Posted: 08 Oct 2014, 04:26
by Greendogo
Great! I'm glad to see some of this stuff moving forward! :D

Re: 3D editing

Posted: 09 Oct 2014, 13:50
by Zini
Took a bit longer than expected. Anyway, here we go:

We'll start with the general design constrains. First, being minimalistic is important here. We have already a pretty full window and we can't afford to add a lot more elements to it. That's why I introduced this highly compact but somewhat unorthodox toolbar in the scene subview. All further UI elements required in the 3D scene will have to be integrated there.

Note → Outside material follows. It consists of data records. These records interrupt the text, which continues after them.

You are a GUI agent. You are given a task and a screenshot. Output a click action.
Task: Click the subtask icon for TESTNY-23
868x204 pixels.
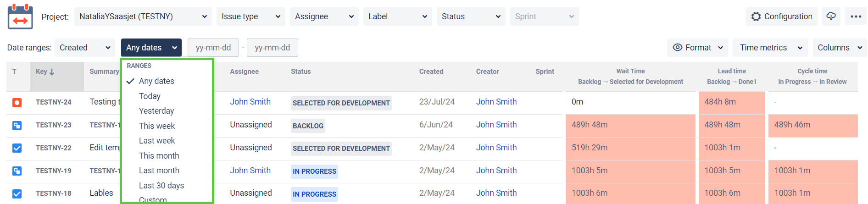tap(17, 125)
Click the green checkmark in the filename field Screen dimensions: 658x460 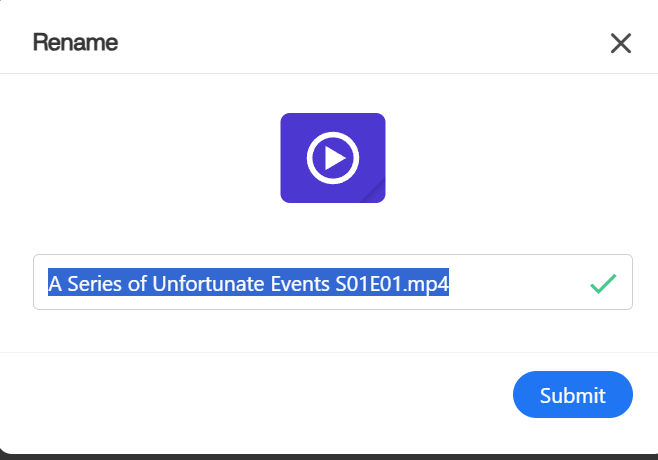coord(603,283)
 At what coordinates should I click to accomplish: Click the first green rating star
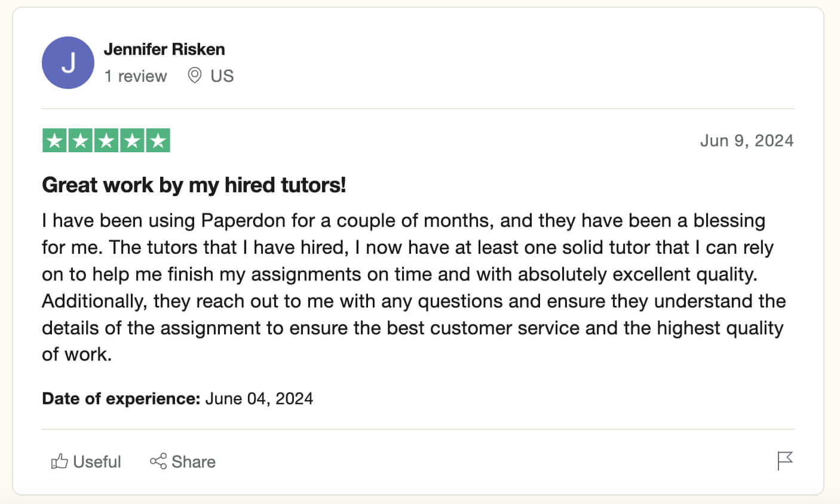point(54,141)
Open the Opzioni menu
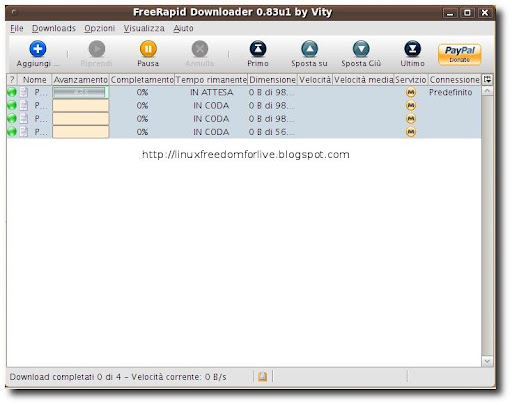The width and height of the screenshot is (512, 405). coord(99,28)
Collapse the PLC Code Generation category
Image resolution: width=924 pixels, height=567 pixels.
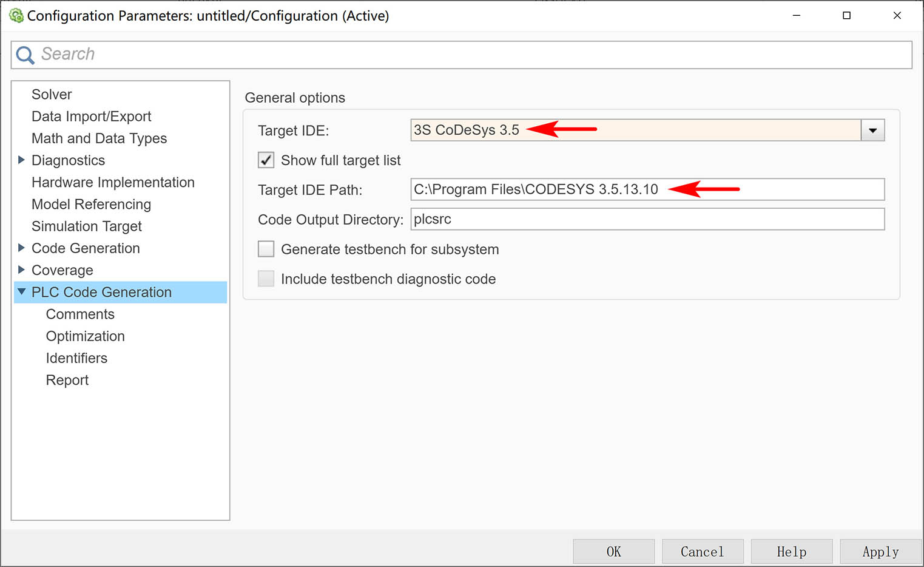pos(20,292)
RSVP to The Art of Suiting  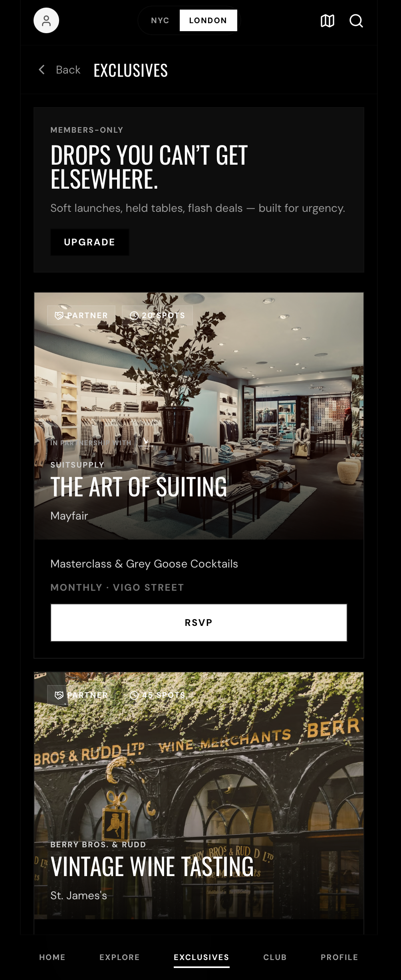199,623
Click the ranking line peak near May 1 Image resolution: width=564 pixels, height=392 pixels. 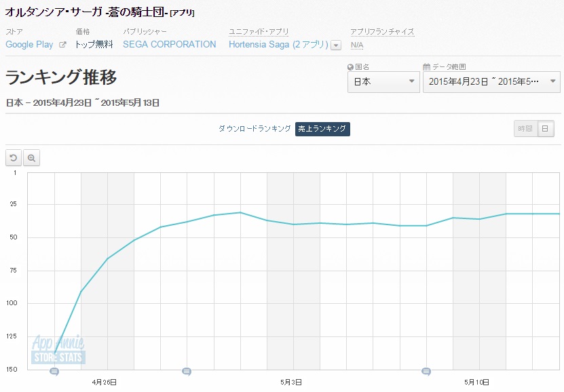tap(240, 212)
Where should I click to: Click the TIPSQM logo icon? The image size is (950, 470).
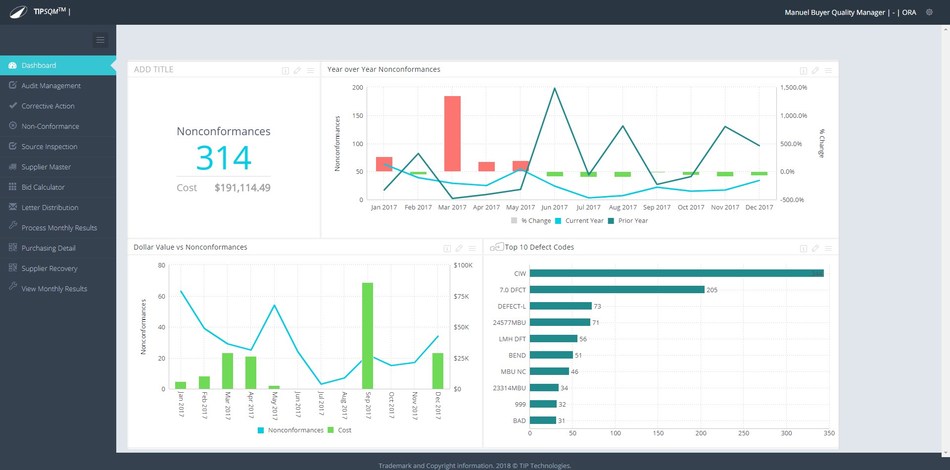pos(17,12)
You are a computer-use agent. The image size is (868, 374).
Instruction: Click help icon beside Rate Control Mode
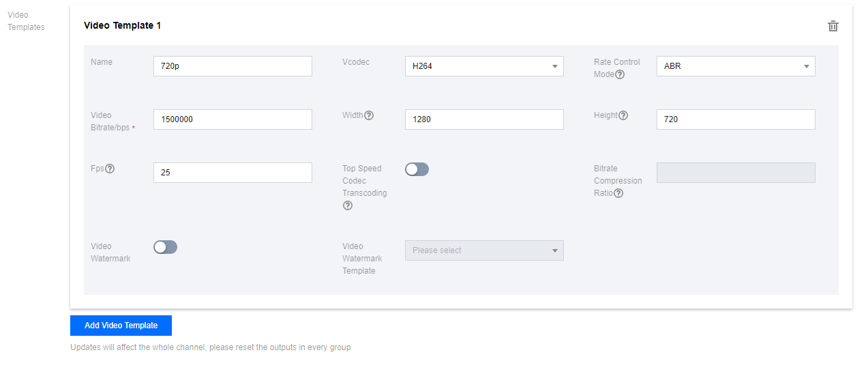pyautogui.click(x=620, y=75)
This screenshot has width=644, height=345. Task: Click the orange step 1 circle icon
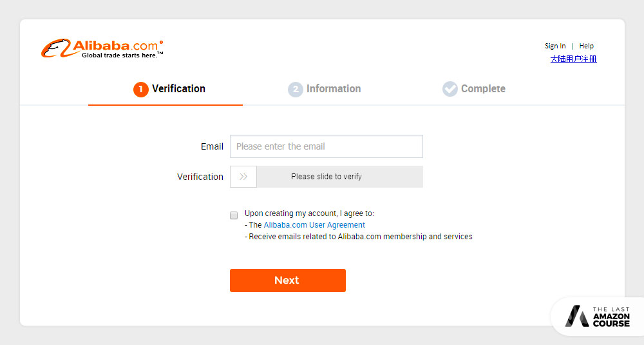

Second, configurability is important. We will have a lot of different functions that all need to be bound to some kind of input. The user must be able to adapt this mapping to his input hardware. While a 5-button mouse certainly isn't required, the user should be able to take full advantage of it if he has one.
Therefore we won't be talking about physical mouse buttons. Instead the interface will be defined in logical mouse buttons that can then be mapped in the user settings to the physical buttons. Lower button numbers can be compensated either by using modifier keys with mouse buttons (e.g. control) or by mapping buttons to keyboard keys. Mapping to a button to a keyboard-key might be problematic if it is involved in a drag operation. I don't know if Qt would support that properly. That needs to be looked at. If it is too much trouble we might drop it.
On the other hand mapping functions listed here as keys to a mouse button instead should also be allowed.

Current state:
- We use the shift key to perform movement at higher speed.
- The T key switches the input focus between 3D scene and toolbar (which is fully cursor-navigatable)
- Two logical mouse buttons: primary camera movement (bound to left click) and secondary camera movement (bound to ctrl-left click).

For editing we will introduce four new logical buttons:
- primary select
- secondary select
- primary edit
- secondary edit
(more about the individual functions later)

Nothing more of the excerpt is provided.